INPUT

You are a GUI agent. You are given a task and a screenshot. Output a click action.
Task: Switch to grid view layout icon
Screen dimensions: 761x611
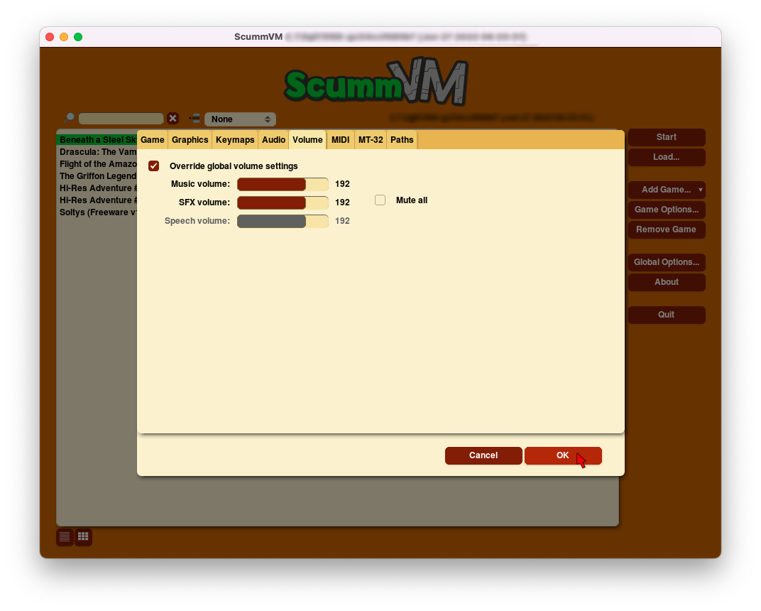pos(83,537)
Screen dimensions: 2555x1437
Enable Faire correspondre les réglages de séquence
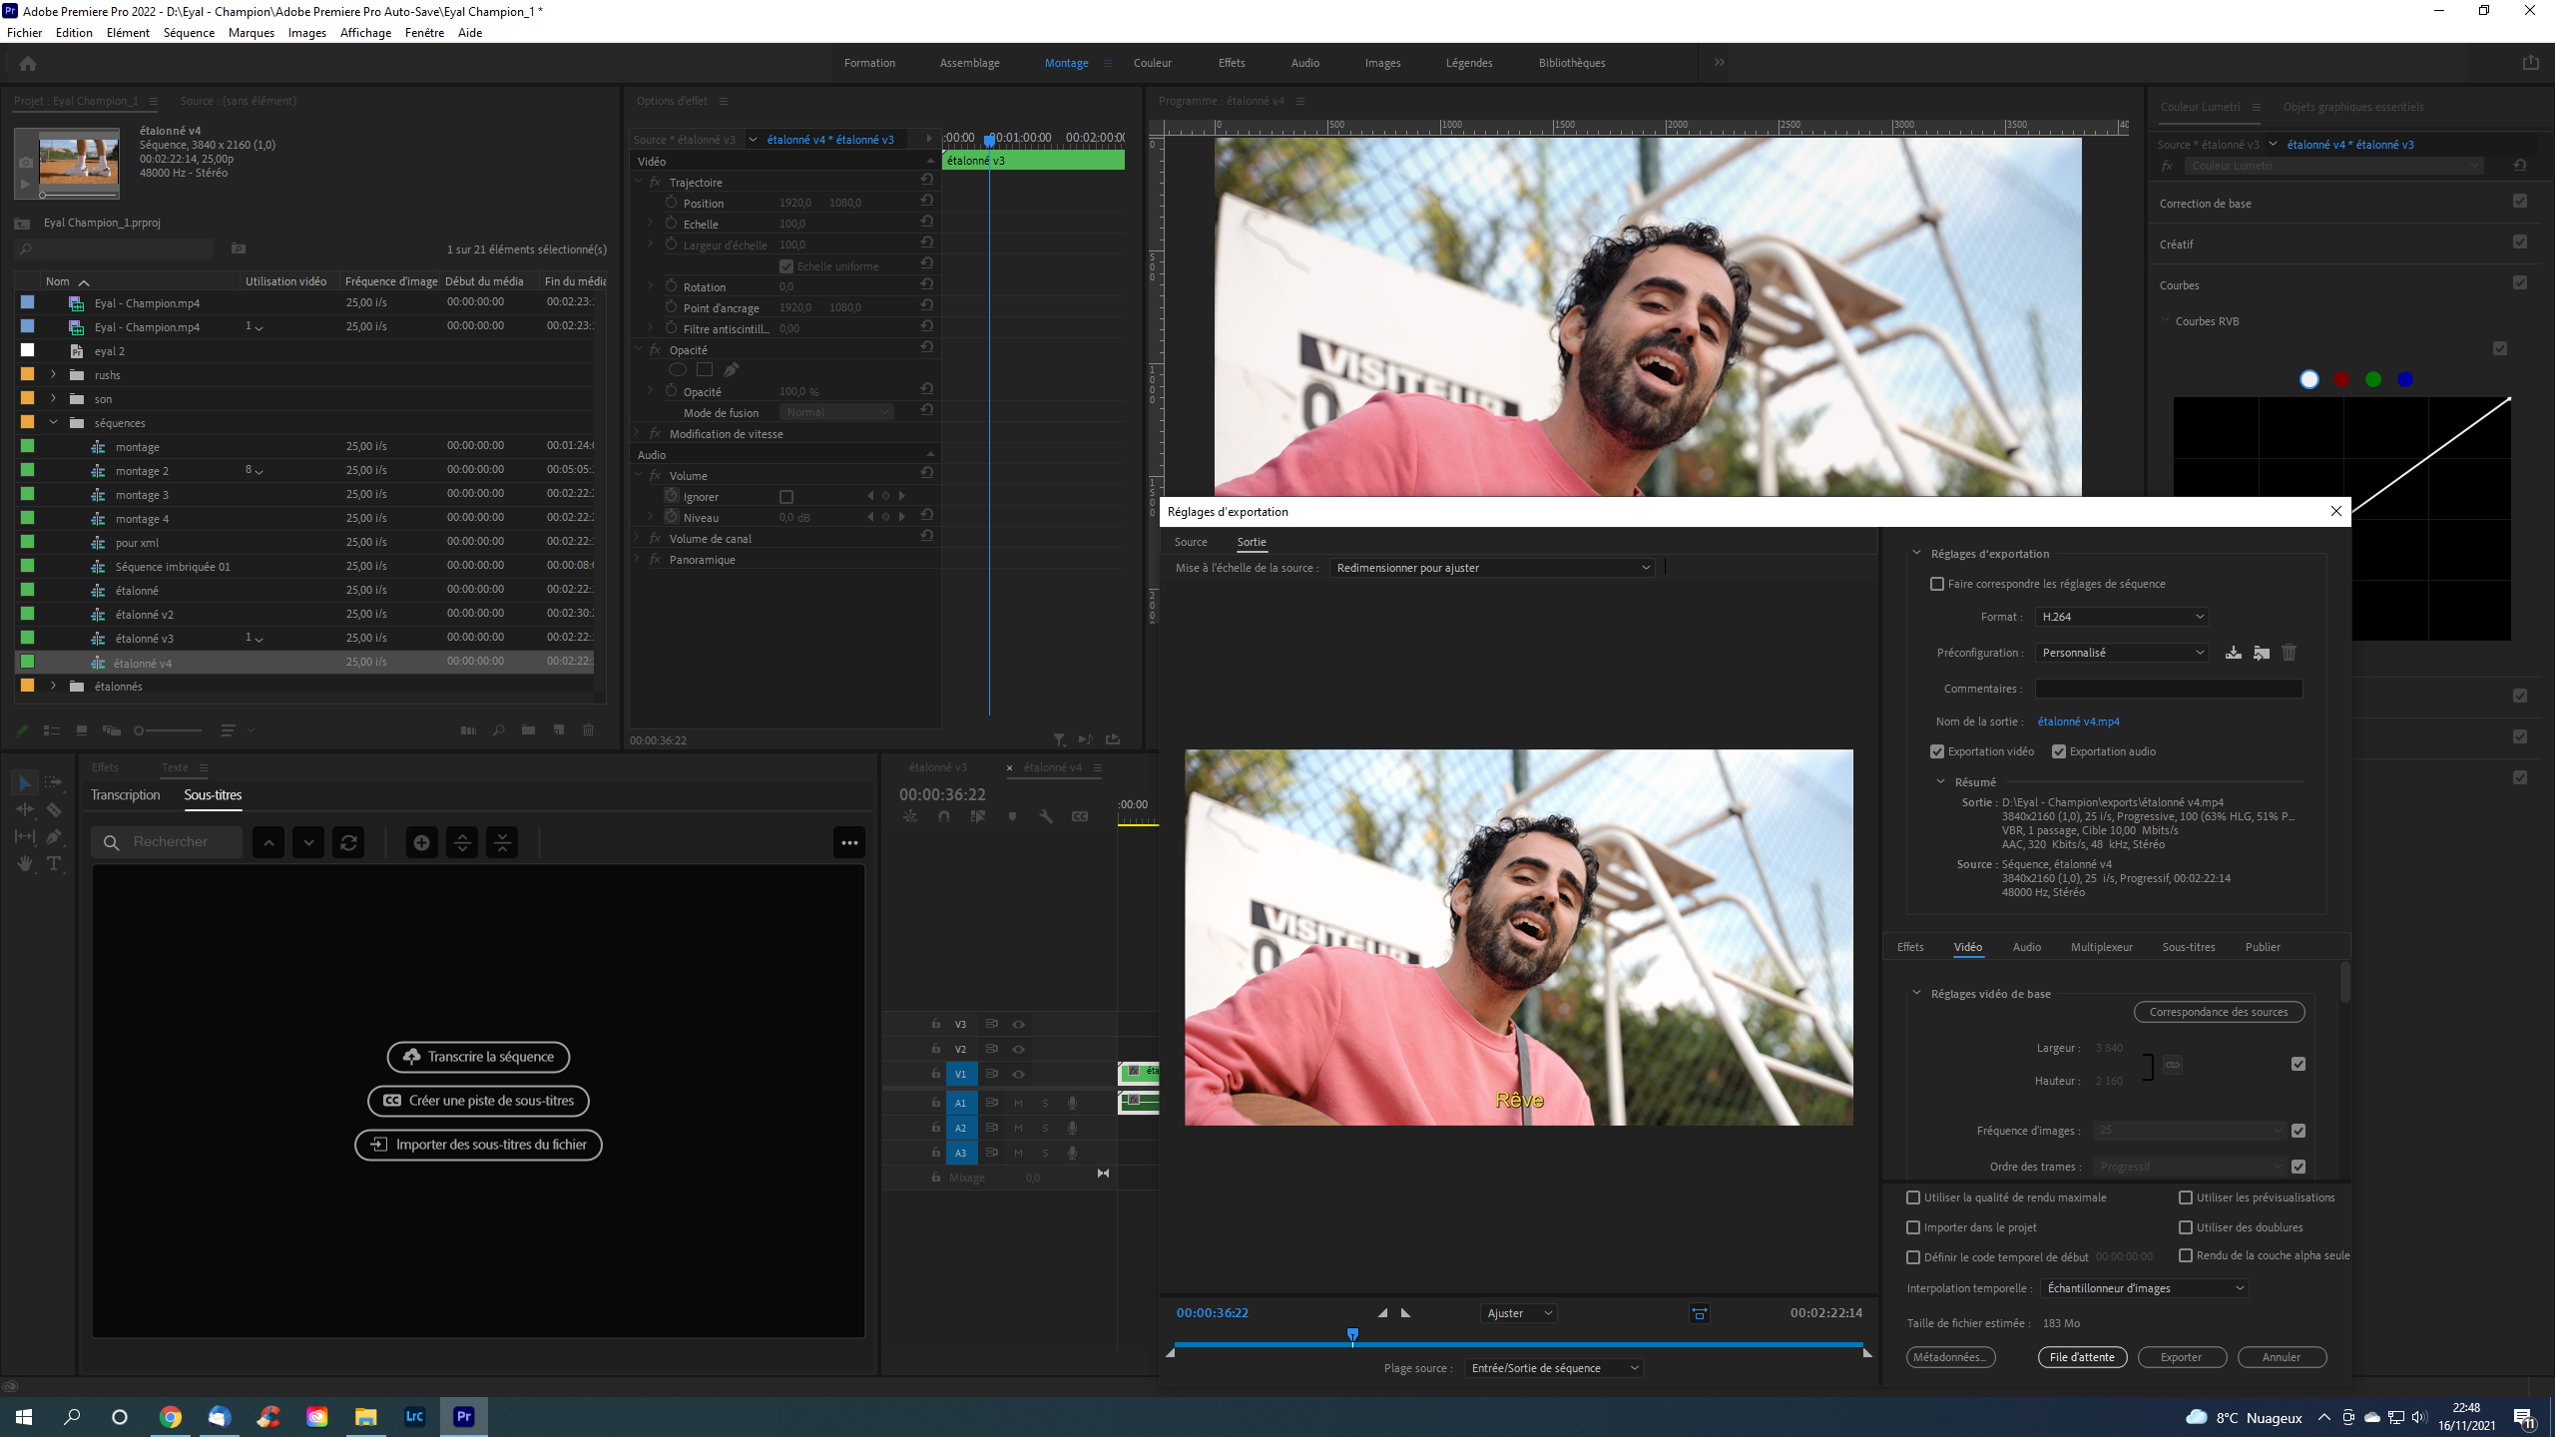coord(1937,584)
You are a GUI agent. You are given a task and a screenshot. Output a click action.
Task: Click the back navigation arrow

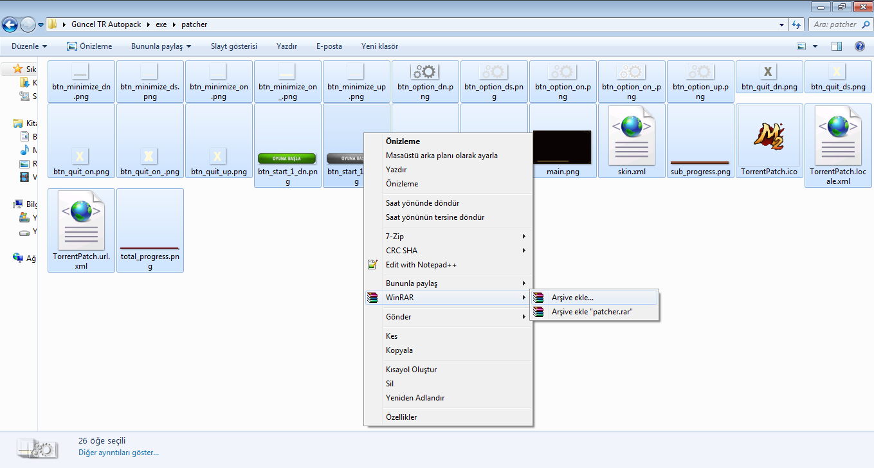point(10,24)
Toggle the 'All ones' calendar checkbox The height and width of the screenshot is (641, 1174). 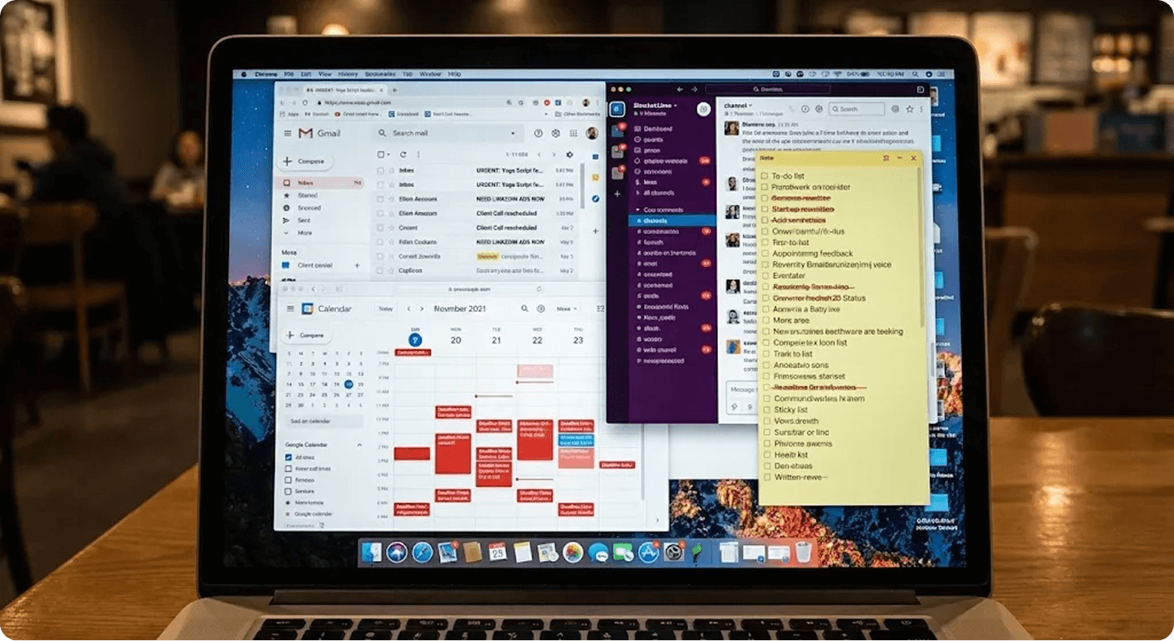pos(289,457)
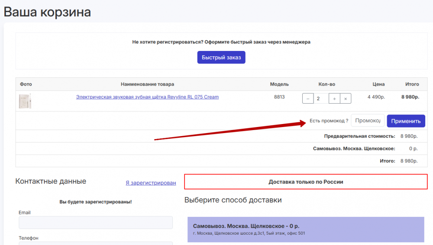Image resolution: width=433 pixels, height=245 pixels.
Task: Click the "Предварительная стоимость" row label
Action: tap(359, 136)
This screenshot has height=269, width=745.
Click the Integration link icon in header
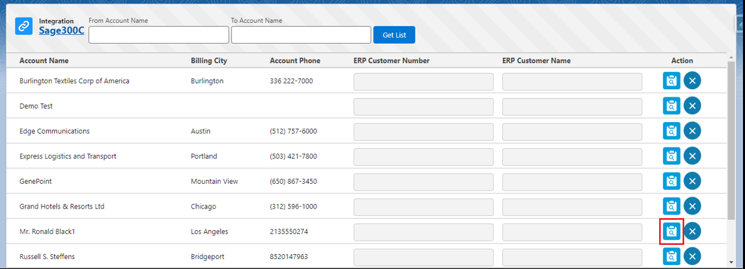coord(24,26)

GOAL
Write out the items word for word, from the very first line down to and including the line that contains "point(10,24)". Leave the pictures out.

EXERCISE RESULT
You are a GUI agent. You are given a task and a screenshot. Output a click action.
Task: Switch to grid view layout icon
Screen dimensions: 761x611
pos(83,537)
Screen dimensions: 2555x1437
Enable Faire correspondre les réglages de séquence
coord(1937,584)
You are a GUI agent. You are given a task and a screenshot. Output a click action.
Task: Click the back navigation arrow

point(10,24)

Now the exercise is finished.